╭──

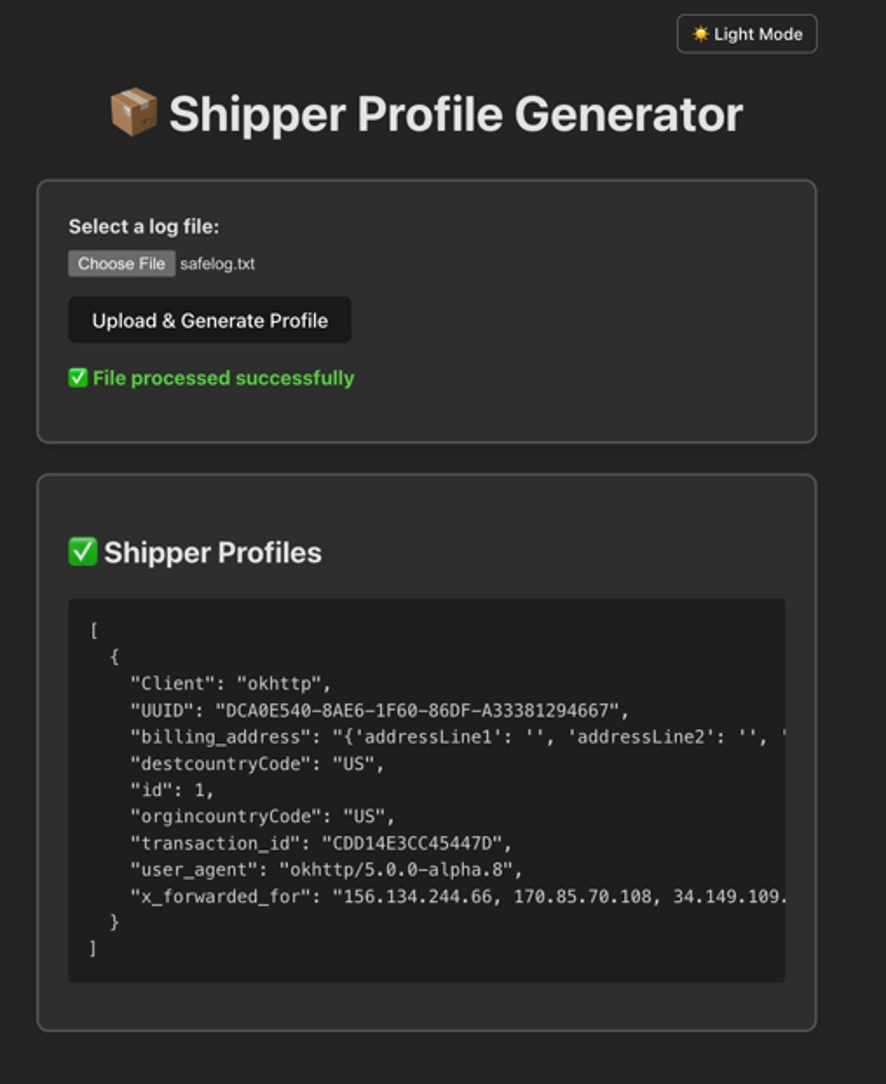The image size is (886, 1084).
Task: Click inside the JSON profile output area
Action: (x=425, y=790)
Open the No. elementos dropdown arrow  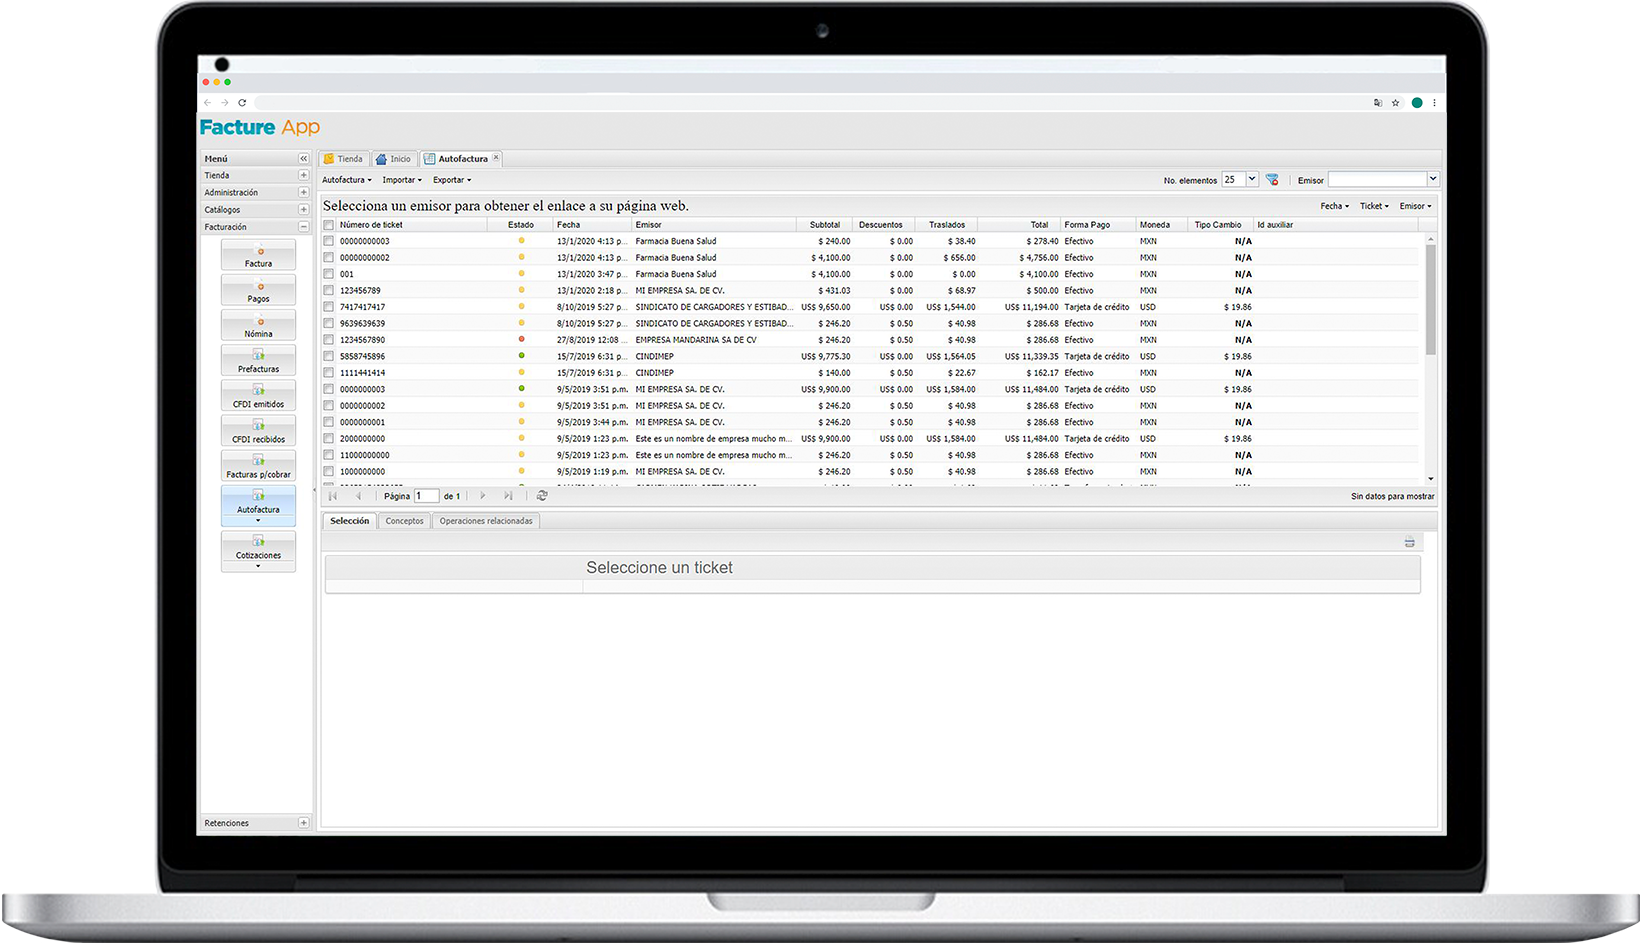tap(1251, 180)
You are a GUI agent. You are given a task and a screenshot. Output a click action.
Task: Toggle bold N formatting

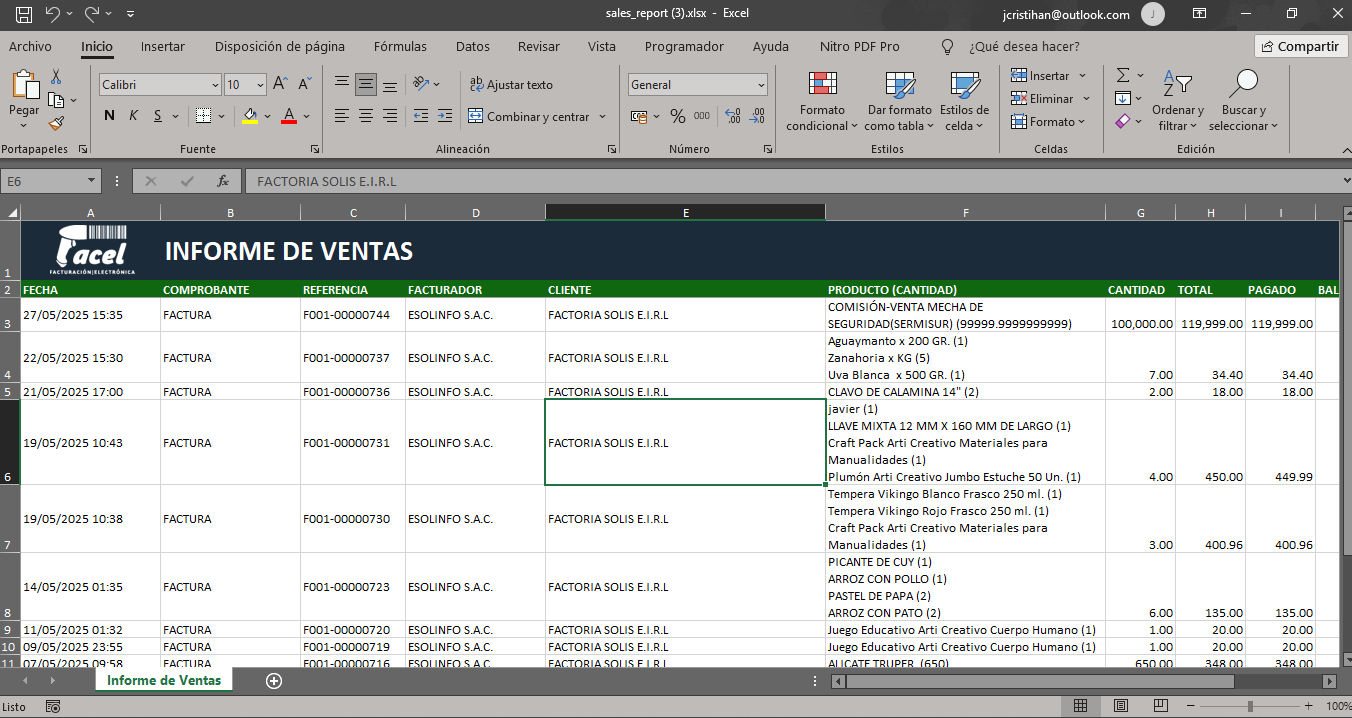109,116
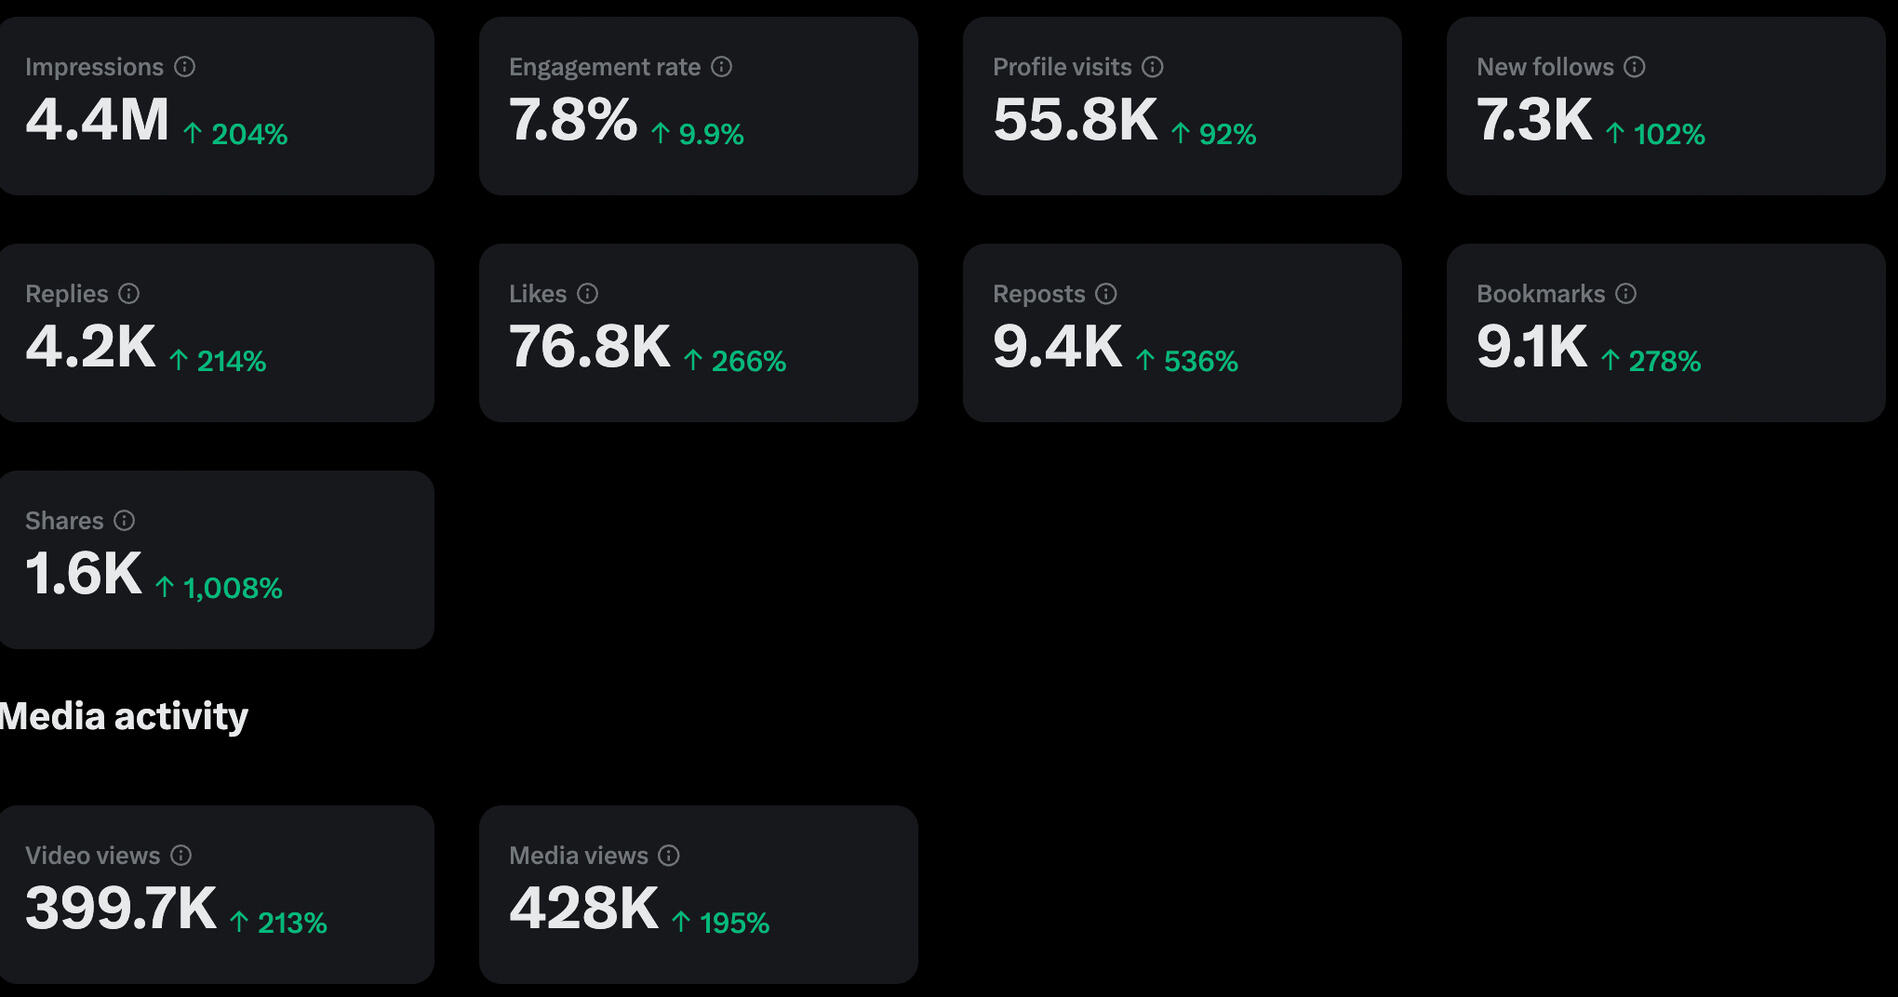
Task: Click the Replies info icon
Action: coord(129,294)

╰──

What the exercise asks - Set down only the lines running from the line with "You are a GUI" to the end of the entries, inclusive; omit every picture.

Answer to this problem -
You are a GUI agent. You are given a task and a screenshot. Output a click action.
Task: Toggle bold N formatting

109,116
Task: Click the Replies info icon
Action: coord(129,294)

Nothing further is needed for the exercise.